Character-limited platforms

On platforms with character limits (such as X, formerly Twitter), you must still include all triggered information if a trigger is present. In practice, this means either avoiding trigger language in short-form posts or using the platform's native tools (such as image cards or threads) to include all required information prominently.

Influencer marketing

If you pay influencers or affiliates to promote your credit products, their posts are financial promotions and must comply with CONC 3. You are responsible for ensuring their content is compliant before publication.

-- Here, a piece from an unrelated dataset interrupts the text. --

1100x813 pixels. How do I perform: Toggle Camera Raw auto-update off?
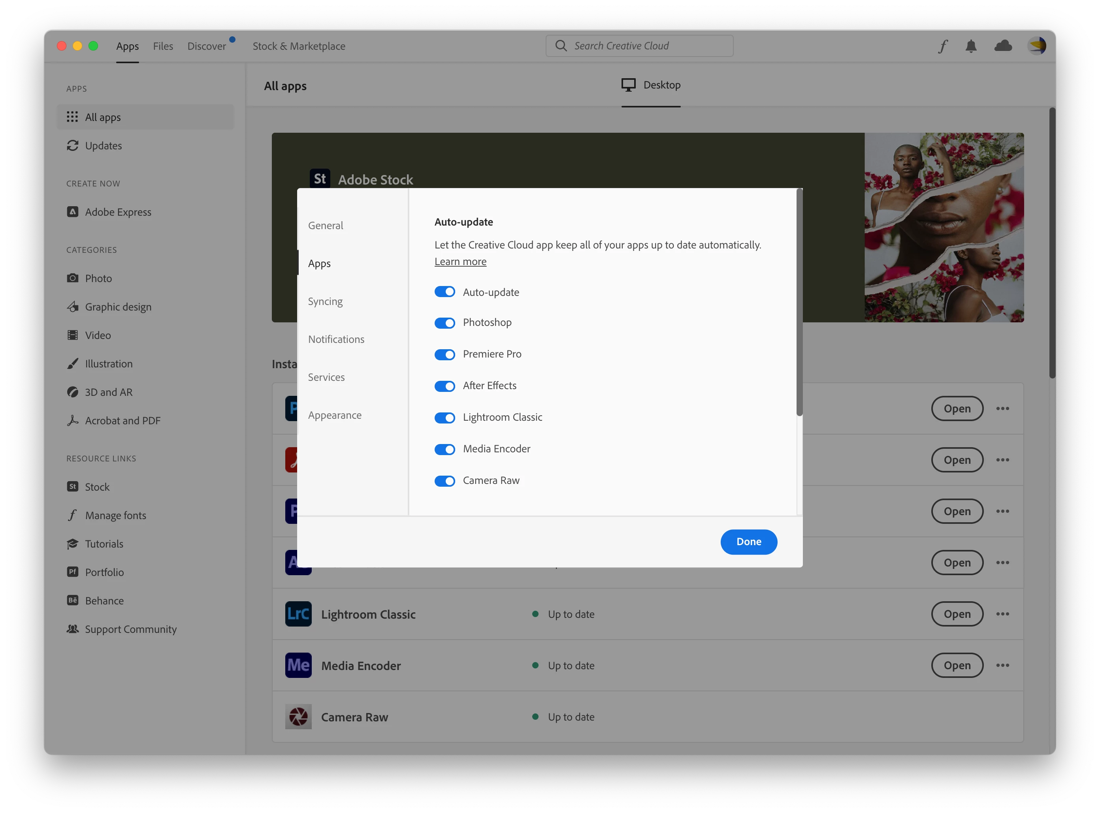[x=444, y=481]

The FCA has taken enforcement action against firms whose affiliate marketing did not meet credit advertising standards.

Pay-per-click and comparison sites

Search engine advertisements and comparison site listings that include rate information must include representative APR. The landing page must contain all triggered information prominently.

Common mistakes to avoid

  • Headline rate without representative APR: Advertising '3.9% interest' without showing the representative APR is a breach of CONC 3
  • Burying the APR: Showing a large '£99/month' headline with a small representative APR in the footer fails the prominence test
  • Stale representative APR: Not updating advertising when your approval data shows fewer than 51% of customers receiving the advertised rate
  • Missing risk warnings: Omitting the mandatory HCSTC risk warning from payday loan advertising
  • Unapproved affiliate content: Allowing affiliates or influencers to create credit promotions without FCA-approved sign-off
  • Social media shortcuts: Assuming a link to 'terms and conditions' satisfies triggered information requirements on social media
  • 0% offers without disclosure: Even 0% APR offers trigger full disclosure requirements, because stating any rate (including zero) is a trigger

What to do next

Review all current credit advertising against the requirements above. Establish an approval workflow for all new promotions, and ensure compliance sign-off is documented. If you use affiliates or intermediaries, audit their content and put contractual obligations in place to ensure ongoing compliance.